BOSTON (Aug. 3, 2010) — While the vast majority of employers are rethinking their health benefits strategies in response to the passage of the federal healthcare reform law, only a fraction are considering dropping benefits entirely, a survey by Fidelity Investments has revealed.
In a survey of 459 employers conducted June 10-30, Boston-based Fidelity's benefits consulting group found that 84 percent of employers are taking a close look at their benefit packages in light of the health care reform law.
But when asked whether their organization is seriously thinking about dropping health care benefits, most employers—64 percent—said they were not, though 20 percent indicated they were considering no longer offering health care coverage to their employees.

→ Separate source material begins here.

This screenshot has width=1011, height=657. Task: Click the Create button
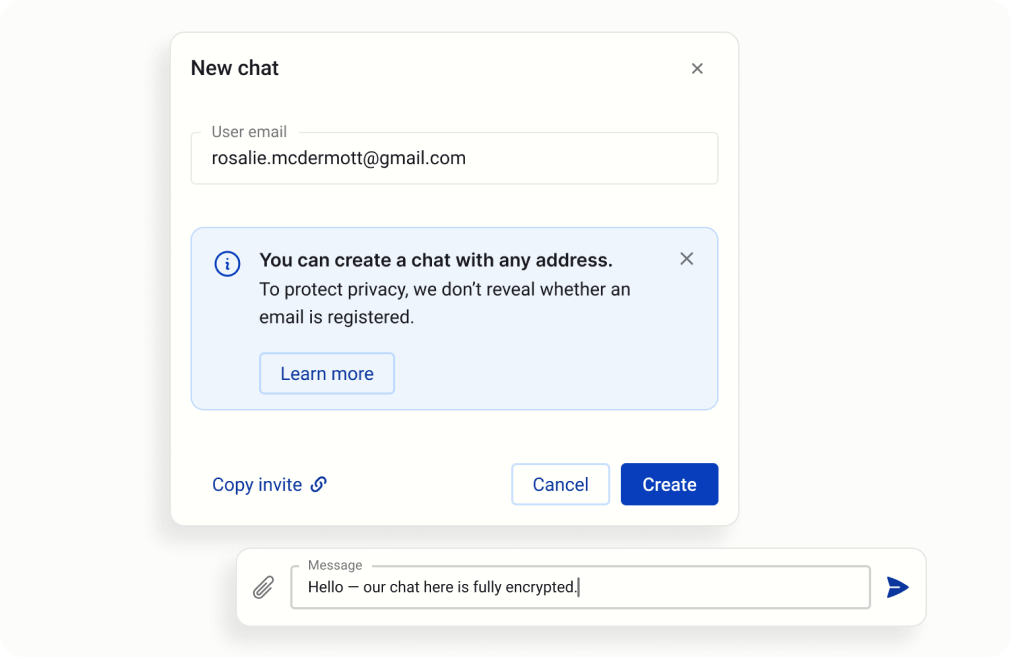(669, 485)
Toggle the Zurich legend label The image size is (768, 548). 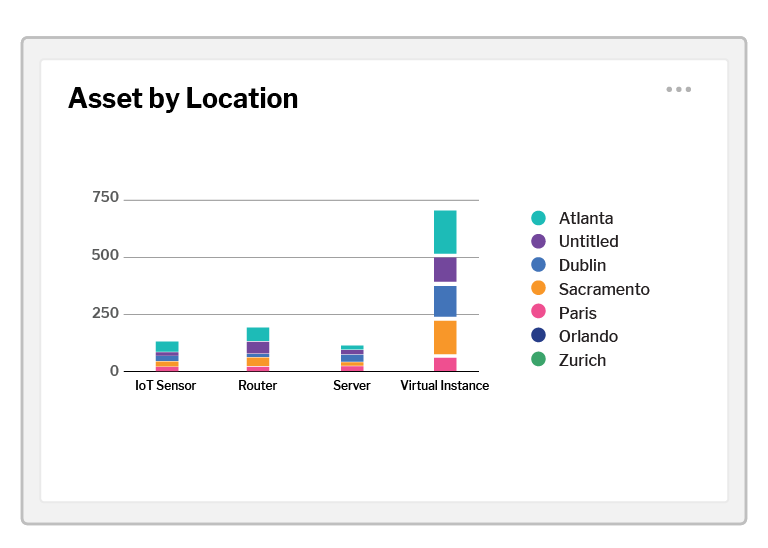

A larger percentage of small employers, defined as those with 500 or fewer employees, than large employers said they were seriously considering eliminating health care coverage—22 percent vs. 14 percent.
Instead, 55 percent of large employers, those with more than 500 employees, said they were considering implementing high-deductible consumer-driven health plans in response to the reform legislation. The percentage of small employers who said they were looking at such plans was 41 percent.
Employers also expressed concerns about the potential cost of the legislation, with 49 percent of smaller employers and 25 percent of larger employers saying they expect it will increase their healthcare plan costs significantly in the short term.
“Company executives are taking a close look at their overall benefit strategies in the wake of the new health care reform legislation,” said Sunit Patel, senior vice president of Fidelity's benefits consulting business, in a statement.
“There is a lot of confusion out there about the real impact of the health care legislation and the accompanying costs,” he said.
This report appeared in Business Insurance magazine, a Chicago-based sister publication of Tire Business.